Severe malnutrition is known to increase child mortality and is physiologically linked to morbidity, yet epidemiologic evidence of synergism, particularly for mild to moderate malnutrition, has been inconclusive. The authors reviewed and reanalyzed six population‑based studies of anthropometry‑mortality relationships to assess synergism and mortality in mild to moderate malnutrition. They found that mortality rises exponentially as weight‑for‑age declines, with no threshold, and that mild to moderate malnutrition consistently elevates mortality, indicating an epidemiologic synergism with morbidity that has important implications for child survival policies.

Abstract

Despite broad agreement that severe malnutrition contributes to child mortality in developing countries and that malnutrition has a physiologically synergistic relationship with morbidity, evidence of an epidemiologic synergism has been lacking.

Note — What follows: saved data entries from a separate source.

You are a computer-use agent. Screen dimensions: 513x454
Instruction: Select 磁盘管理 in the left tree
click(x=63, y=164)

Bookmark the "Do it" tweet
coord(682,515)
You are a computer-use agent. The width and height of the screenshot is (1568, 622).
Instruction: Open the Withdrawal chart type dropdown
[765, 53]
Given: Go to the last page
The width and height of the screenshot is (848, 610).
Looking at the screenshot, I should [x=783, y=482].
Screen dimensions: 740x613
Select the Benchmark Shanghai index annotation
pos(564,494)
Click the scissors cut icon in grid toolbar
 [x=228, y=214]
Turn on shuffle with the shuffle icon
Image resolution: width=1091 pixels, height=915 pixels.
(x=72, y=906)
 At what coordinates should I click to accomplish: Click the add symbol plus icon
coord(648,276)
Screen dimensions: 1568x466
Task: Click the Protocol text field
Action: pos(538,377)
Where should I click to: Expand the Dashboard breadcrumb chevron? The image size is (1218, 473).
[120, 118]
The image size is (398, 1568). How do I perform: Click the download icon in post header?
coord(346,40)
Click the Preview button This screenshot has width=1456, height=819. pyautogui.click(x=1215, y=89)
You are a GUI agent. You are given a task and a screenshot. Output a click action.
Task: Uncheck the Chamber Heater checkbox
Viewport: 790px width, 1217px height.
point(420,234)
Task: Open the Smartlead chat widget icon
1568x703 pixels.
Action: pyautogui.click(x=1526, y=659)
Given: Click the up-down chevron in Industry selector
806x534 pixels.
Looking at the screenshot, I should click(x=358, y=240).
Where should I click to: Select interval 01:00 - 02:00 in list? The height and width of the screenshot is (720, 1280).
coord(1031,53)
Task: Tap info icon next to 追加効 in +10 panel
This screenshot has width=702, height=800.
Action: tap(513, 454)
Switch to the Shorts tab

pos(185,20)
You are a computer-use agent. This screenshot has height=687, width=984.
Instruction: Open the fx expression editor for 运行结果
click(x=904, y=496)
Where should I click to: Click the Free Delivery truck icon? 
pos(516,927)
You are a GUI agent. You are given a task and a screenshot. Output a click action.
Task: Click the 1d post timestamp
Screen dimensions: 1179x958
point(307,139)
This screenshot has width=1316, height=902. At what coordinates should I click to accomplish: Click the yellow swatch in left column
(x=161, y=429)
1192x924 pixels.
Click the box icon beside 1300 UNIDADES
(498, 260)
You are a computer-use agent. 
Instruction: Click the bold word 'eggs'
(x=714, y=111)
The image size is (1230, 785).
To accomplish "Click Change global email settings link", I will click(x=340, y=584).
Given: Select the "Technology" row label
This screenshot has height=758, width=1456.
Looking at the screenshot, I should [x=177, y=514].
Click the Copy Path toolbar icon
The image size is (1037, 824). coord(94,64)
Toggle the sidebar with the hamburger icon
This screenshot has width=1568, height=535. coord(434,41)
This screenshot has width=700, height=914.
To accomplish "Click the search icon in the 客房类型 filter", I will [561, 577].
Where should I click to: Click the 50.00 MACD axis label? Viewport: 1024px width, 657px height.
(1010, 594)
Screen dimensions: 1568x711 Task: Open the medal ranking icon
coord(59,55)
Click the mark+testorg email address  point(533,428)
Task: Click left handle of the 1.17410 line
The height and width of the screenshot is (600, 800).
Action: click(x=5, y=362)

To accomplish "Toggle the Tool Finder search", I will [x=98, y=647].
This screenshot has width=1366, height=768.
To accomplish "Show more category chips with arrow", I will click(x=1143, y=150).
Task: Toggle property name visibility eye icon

Also, the literature provides conflicting evidence concerning the existence of elevated mortality among children with mild to moderate malnutrition. A review of published population-based studies of anthropometry-mortality relationships was undertaken to clarify these relationships.Six studies with the relevant data were reanalyzed to test for synergism and elevated mortality in mild to moderate malnutrition.The results demonstrate that mortality increases exponentially with declining weight for age. This effect is consistent across studies and there is no apparent threshold effect on mortality. The primary difference across studies is in baseline levels of mortality, which determine the quantitative impact of malnutrition on mortality in a population.These results indicate that mild to moderate malnutrition is associated with elevated mortality and that there is an epidemiologic synergism between malnutrition and morbidity. This previously undemonstrated finding has significant implications for child survival policies and research.